At the start of gopher hunting season (which is whenever I am not working…and I’m procrastinating from doing a necessary domestic responsibility), I feel a teensy weensy bit of guilt as I haul out the big guns.
Then I read about my pastor going fishing. I sing the song (in my head) about,”…all things bright and beautiful, all creatures great and small…all things wise and won-der-ful…the Lord God made them all…” and the guilt dissipates rapidly.
Monday morning, July 18, 2011—I awakened like a child on Christmas morning…excited to go out and check the traps. I decided it might be best to eat breakfast,… first,…though. Alrighty then! Gingerly stepping across to the west side of the lawn, I knelt beside Gopher #1’s hole. I pulled on the hay bale cord which is attached to the trap, and little threads started to break from the cord. Oh, my! That would be tragic, I’d best replace this cord….should I need to reset this trap. One more slight tug, and out popped the Victor Gopher trap, without so much as a whisker on it!!!! I stomped over to Hole #2, scooped out the loosened earth that the little critter had sealed his entrance with to block out the dastardly desert winds, and HOLY GOPHER HAIR …I pulled out Gopher #2!!!! YAHOOOO!
I flung the gopher, with trap still attached, into the dirt half-moon section by the circular driveway….it used to be a beautiful grassy area…until the gopher invasion of 2007, but that folks….is another story. Marching on to Hole #3, I pulled the trap out and “Nada!” It is now that I recorded these events briefly to my Facebook journal for those that like to read (by choice or mistake) and so I can vent and get some typing practice.
I meandered back to reset my Victor device in Hole #1, and much to my amazement, shock, and awe….the green-loving gopher had already closed its front door!!! This is when I must stick the water hose down, to reopen all tunnels, and carefully insert the trap without triggering it on an underground root or one of my fingers. I also reset Hole #3’s trap with not one, but TWO this time. Did you know that a gopher has one main tunnel which usually is about 6 feet long going down at a 45 degree angle. A lateral tunnel connects to it closer to the main entrance/exit which the critter uses to remove dirt from his underground cavity. I set one trap in each of these two main arteries.
My hubby came home for lunch.
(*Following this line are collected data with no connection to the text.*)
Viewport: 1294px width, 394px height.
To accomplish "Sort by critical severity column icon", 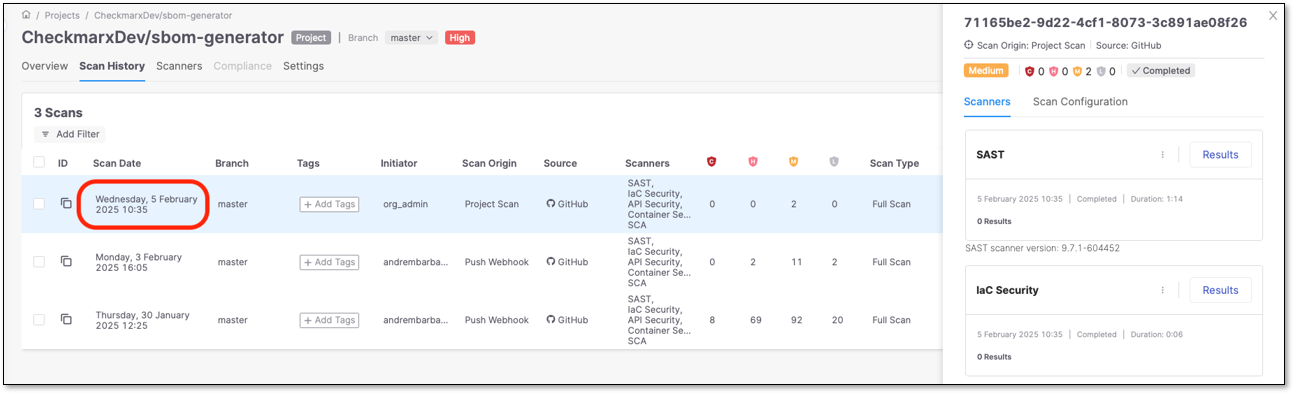I will click(712, 162).
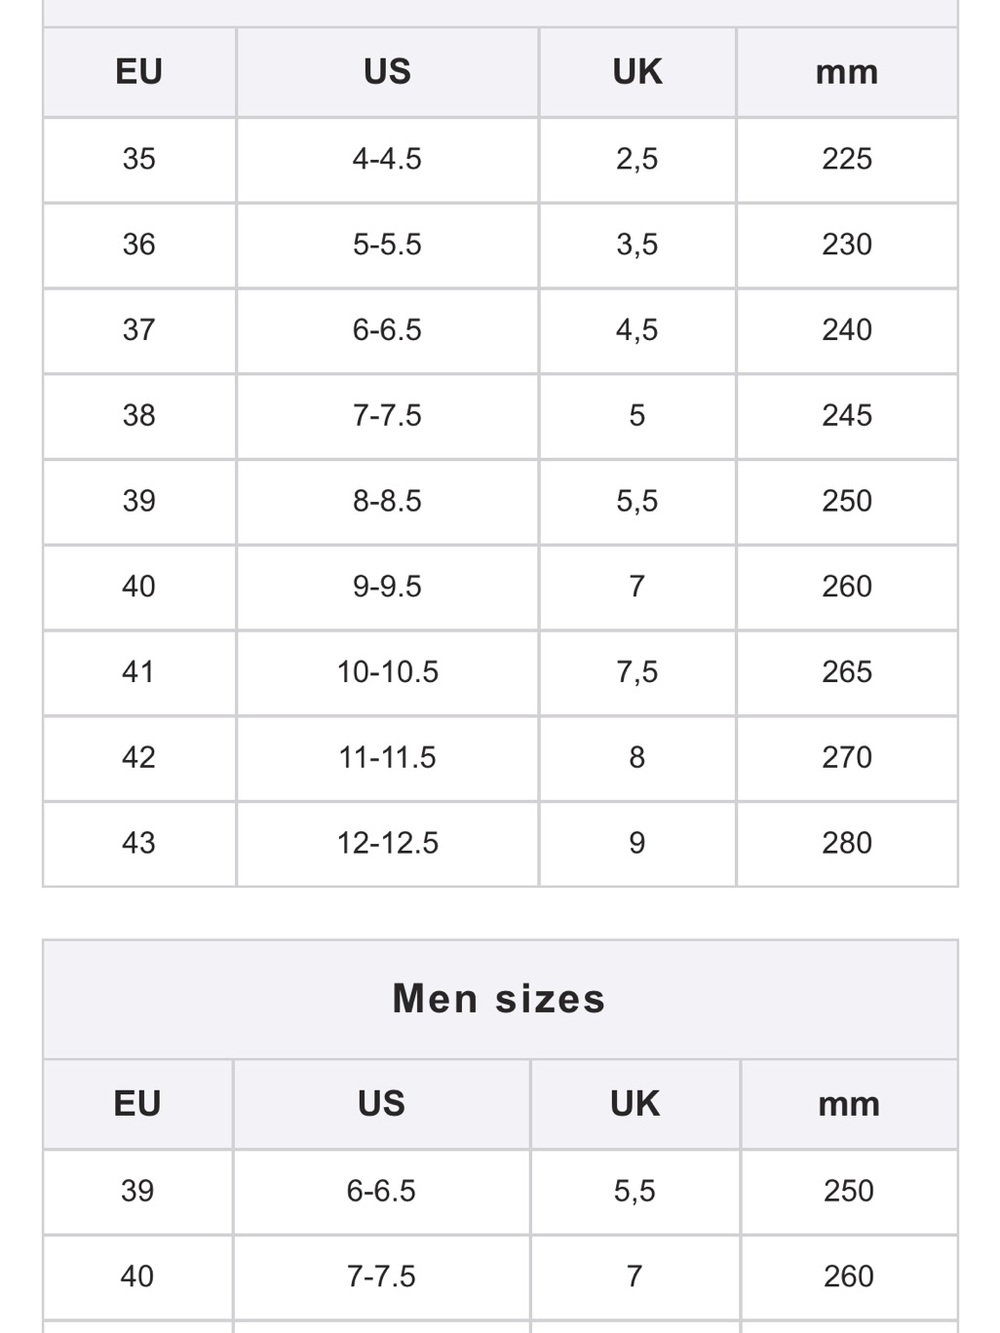Click men's US size 6-6.5 cell
This screenshot has height=1333, width=1000.
pos(381,1191)
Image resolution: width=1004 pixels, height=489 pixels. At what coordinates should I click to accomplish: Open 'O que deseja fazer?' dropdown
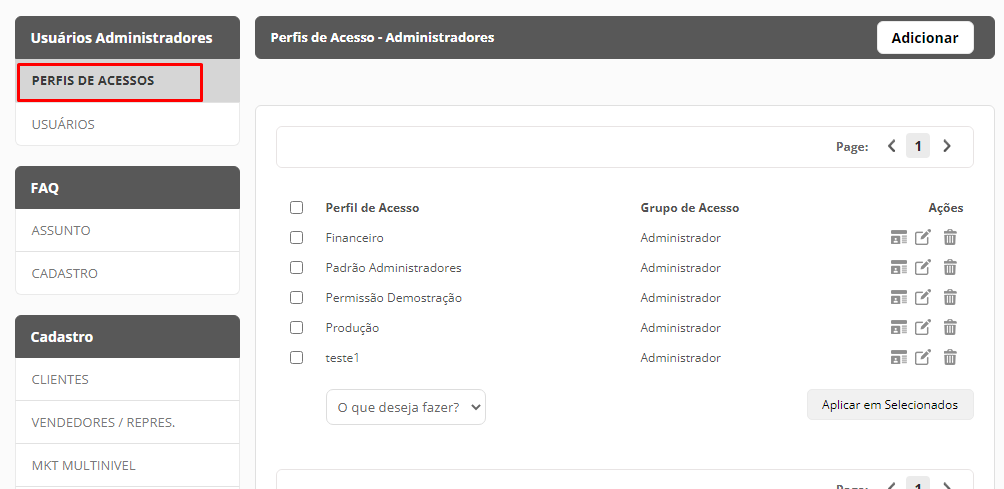pos(406,407)
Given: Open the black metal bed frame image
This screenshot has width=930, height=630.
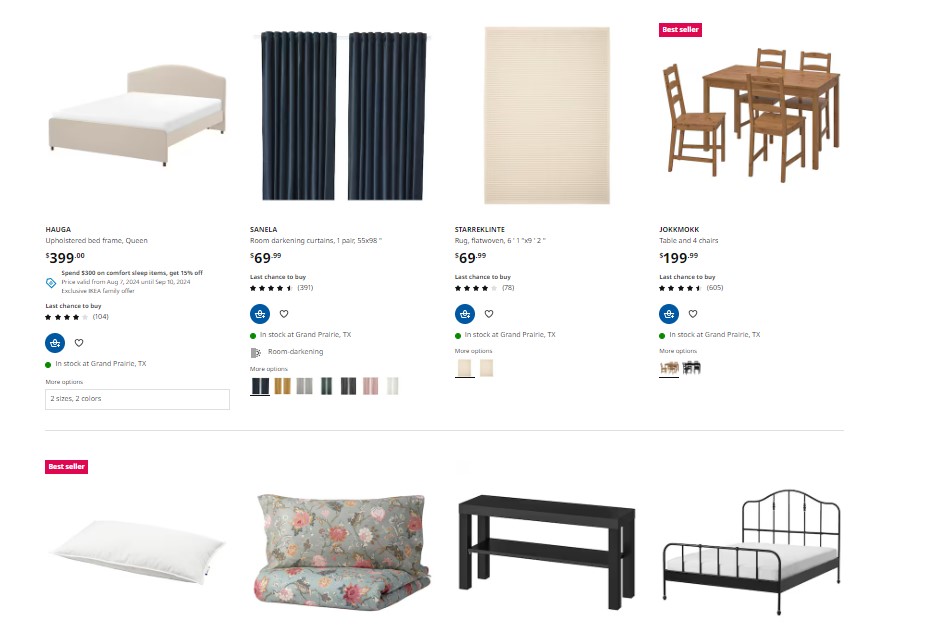Looking at the screenshot, I should click(x=751, y=552).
I shared my kill with him….”No! Heavens NO!!!! I mean, I told him all about the hunt. I explained that I saved the honor of releasing Gopher #2 from the trap, for him. He was….well……honored!!!! Who gets to do THAT every day. Hey, hey, hey!!! Some of my friends, by the way, came up with some clever dishes for possible future meals…..Gopher on a Stick, Gopher Quiche, Beer Battered Deep Fried Furry Cheek Pouched Gopher, and Chocolate Covered G-dude. Yeah….sick-minded people (use your own definition of “sick”). Remember, I didn’t come up with these entrees….sorry, this story is not for the faint of heart.